Note: This Project Summary is repeated from the parent grant, but with bold highlighting to
indicate the portion of the research the undergraduate student, Thomas Washington, will be
working on under the proposed Supplement to Promote Diversity in Health-related Research.
Project Summary
The >20,000 protein-coding genes in our body have been shaped by the combined forces of
mutation, natural selection, genetic drift, and migration. An essential way to understand the
effects of these forces, especially the consequences of individual amino acid-changing
mutations on protein function, is to compare our genes and proteins to those of our closest
relatives. In doing so, the mode of selection (positive selection, negative selection, or relaxation
of constraint) can also be inferred. Over the last decade, over a dozen high-quality primate
genome sequences have been published, allowing for detailed investigation of the forces of
evolution acting on the human genome and the genomes of other hominids, using complex
models based on the principles of population genetics and molecular evolution.
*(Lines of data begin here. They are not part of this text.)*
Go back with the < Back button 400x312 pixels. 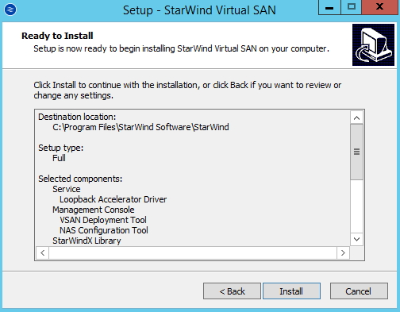click(x=232, y=291)
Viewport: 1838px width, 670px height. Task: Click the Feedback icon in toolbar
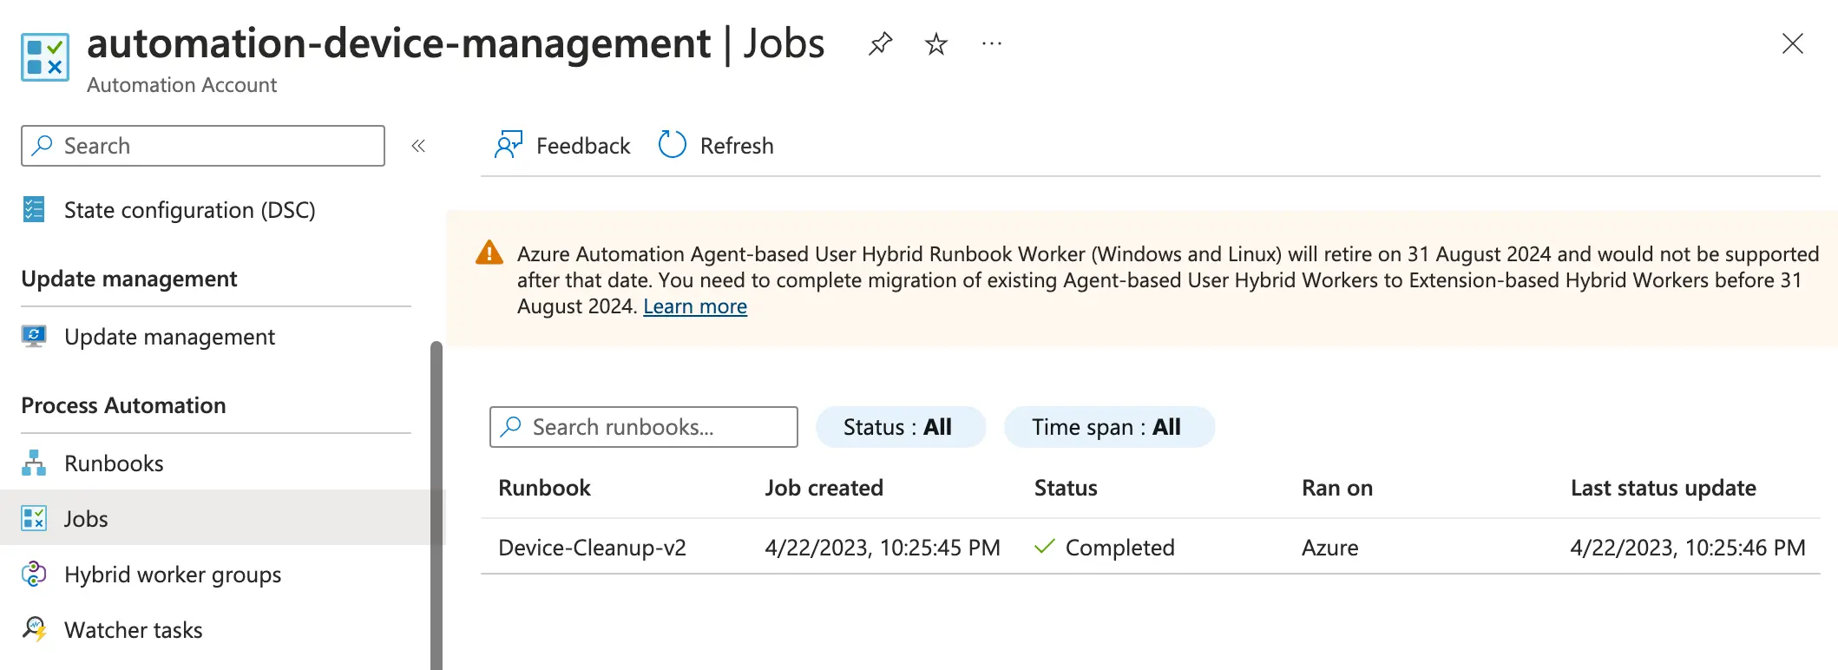509,145
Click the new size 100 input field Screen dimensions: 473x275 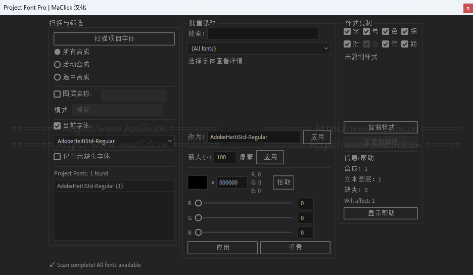coord(225,157)
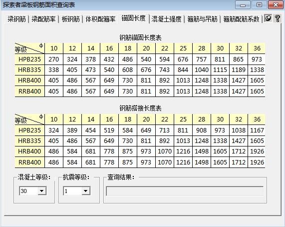Click the 查询结果 text field
Viewport: 285px width, 227px height.
[x=185, y=191]
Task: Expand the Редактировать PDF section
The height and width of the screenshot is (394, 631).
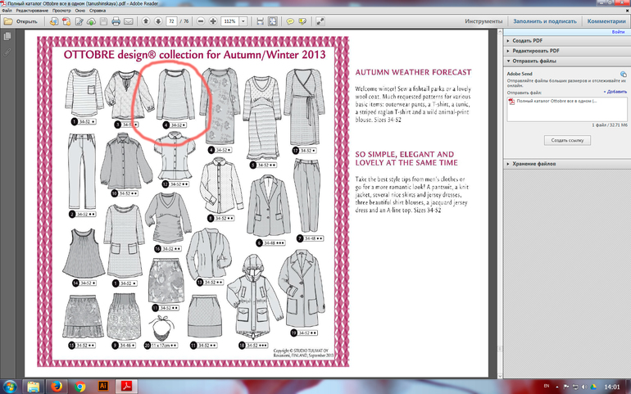Action: click(x=537, y=51)
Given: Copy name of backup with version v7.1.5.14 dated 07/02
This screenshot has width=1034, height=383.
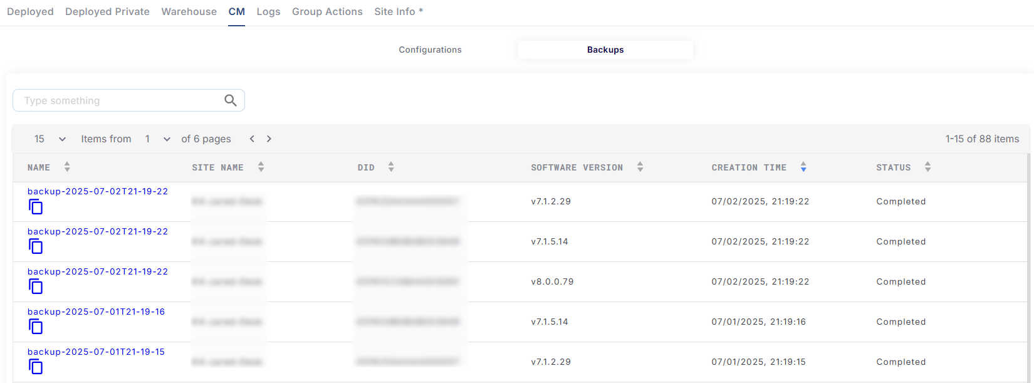Looking at the screenshot, I should tap(36, 247).
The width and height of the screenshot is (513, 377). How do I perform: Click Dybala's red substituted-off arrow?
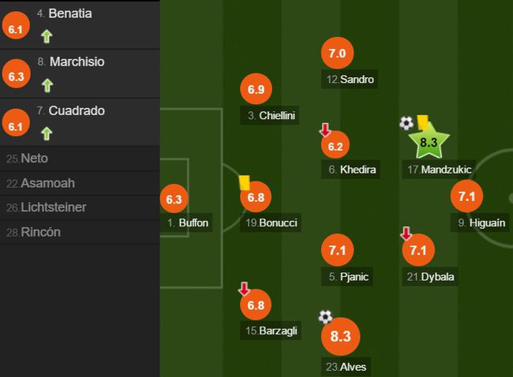(x=406, y=234)
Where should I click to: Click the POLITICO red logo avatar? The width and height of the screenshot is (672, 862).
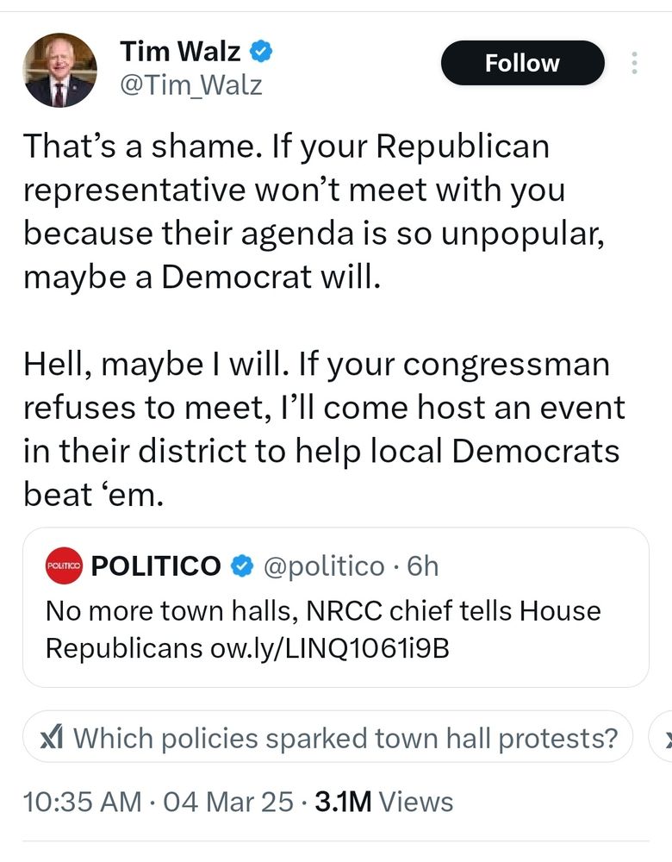coord(63,565)
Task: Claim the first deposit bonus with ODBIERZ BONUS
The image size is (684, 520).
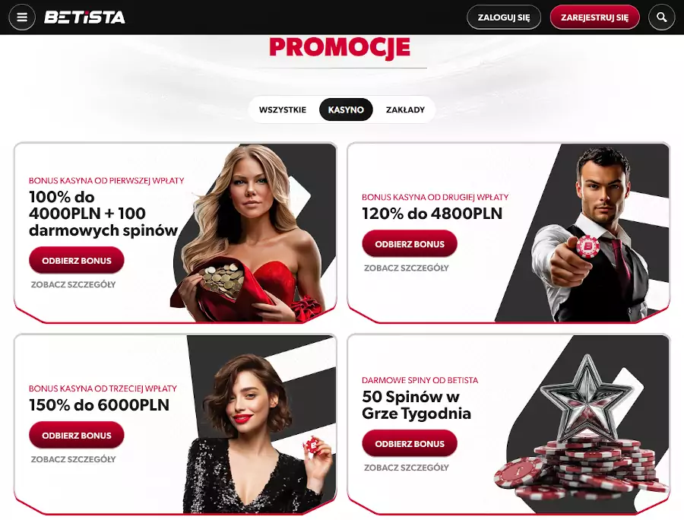Action: (x=77, y=261)
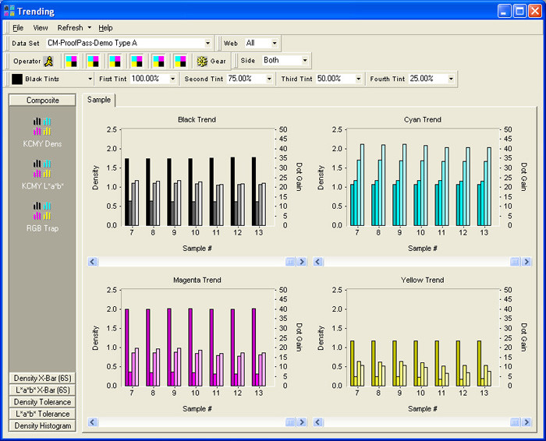
Task: Click the first color patch icon after Operator
Action: click(x=72, y=61)
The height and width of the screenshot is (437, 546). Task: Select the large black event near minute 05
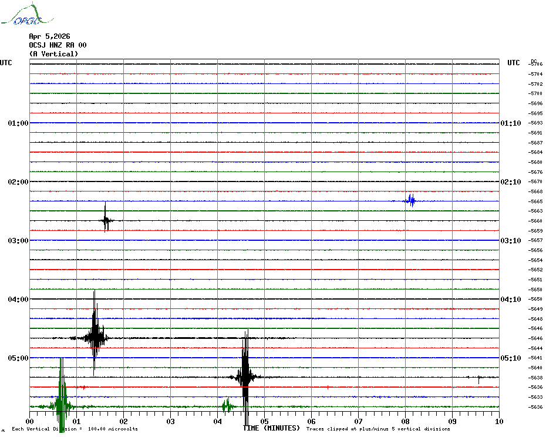coord(245,377)
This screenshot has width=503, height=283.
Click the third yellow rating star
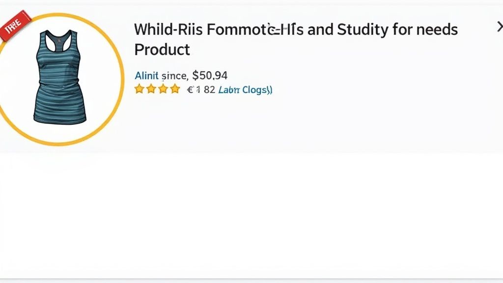(163, 89)
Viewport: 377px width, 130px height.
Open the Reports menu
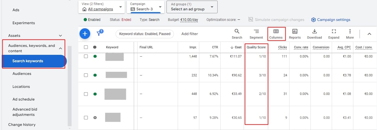(x=295, y=34)
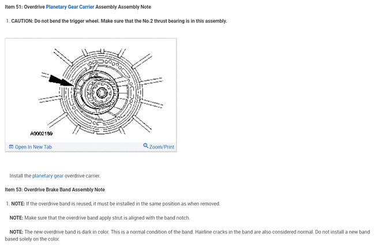Click the Open In New Tab icon
Viewport: 375px width, 245px height.
(11, 147)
In the proposed
research, we will go beyond computational predictions of selection by performing quantitative
functional assays using recombinant proteins and synthetic peptides to measure differences in
catalytic efficiency and substrate specificity of high-abundant extracellular proteins found in
human semen. Such proteins have often been predicted computationally to be the targets of
positive selection, purifying selection, and pseudogenization among the hominid primates
(humans and the great apes).
The experimental design will include testing the function of recombinant proteins from humans,
chimpanzees, gorillas, and macaques. Furthermore, we will create the proteins corresponding
to the last common ancestors of humans and chimpanzees; of humans, chimpanzees, and
gorillas; and of macaques and the hominids, using ancestral sequence reconstruction. For each
of these species, we will measure the phosphatase and peptidase activity of the prostatic acid
phosphatase ACPP, the protease activity of the prostate expressed KLK3, and the
transglutaminase activity of prostatic TGM4. Furthermore, the efficiency and specificity each
of these enzymes will be tested using their natural substrates, the seminal vesicle
expressed SEMG1 and SEMG2, to understand their coevolution. In addition to examining
differences among species in enzyme activity, we will test the hypothesis that species differ in
the ability of small peptides derived from ACPP, SEMG1, and SEMG2 to form amyloid fibrils
and enhance HIV infection. Finally, we will use bioinformatics approaches to identify primate
genes whose evolution may have been driven by either sexual selection or resistance to
sexually transmitted viruses.
This research will improve undergraduate education at Duquesne University by exposing
students to meritorious research while significantly enhancing the research environment of the
PI’s labor...

## Key facts

- **NIH application ID:** 10117794
- **Project number:** 3R15GM123447-01S1
- **Recipient organization:** DUQUESNE UNIVERSITY
- **Principal Investigator:** Michael Ignatius Jensen-Seaman
- **Activity code:** R15 (R01, R21, SBIR, etc.)
- **Funding institute:** NIH
- **Fiscal year:** 2020
- **Award amount:** $6,685
- **Award type:** 3
- **Project period:** 2017-05-01 → 2022-04-30

## Primary source

NIH RePORTER: https://reporter.nih.gov/project-details/10117794

## Citation

> US National Institutes of Health, RePORTER application 10117794, Molecular basis of adaptation of seminal proteins of humans and other primates (3R15GM123447-01S1). Retrieved via AI Analytics 2026-05-25 from https://api.ai-analytics.org/grant/nih/10117794. Licensed CC0.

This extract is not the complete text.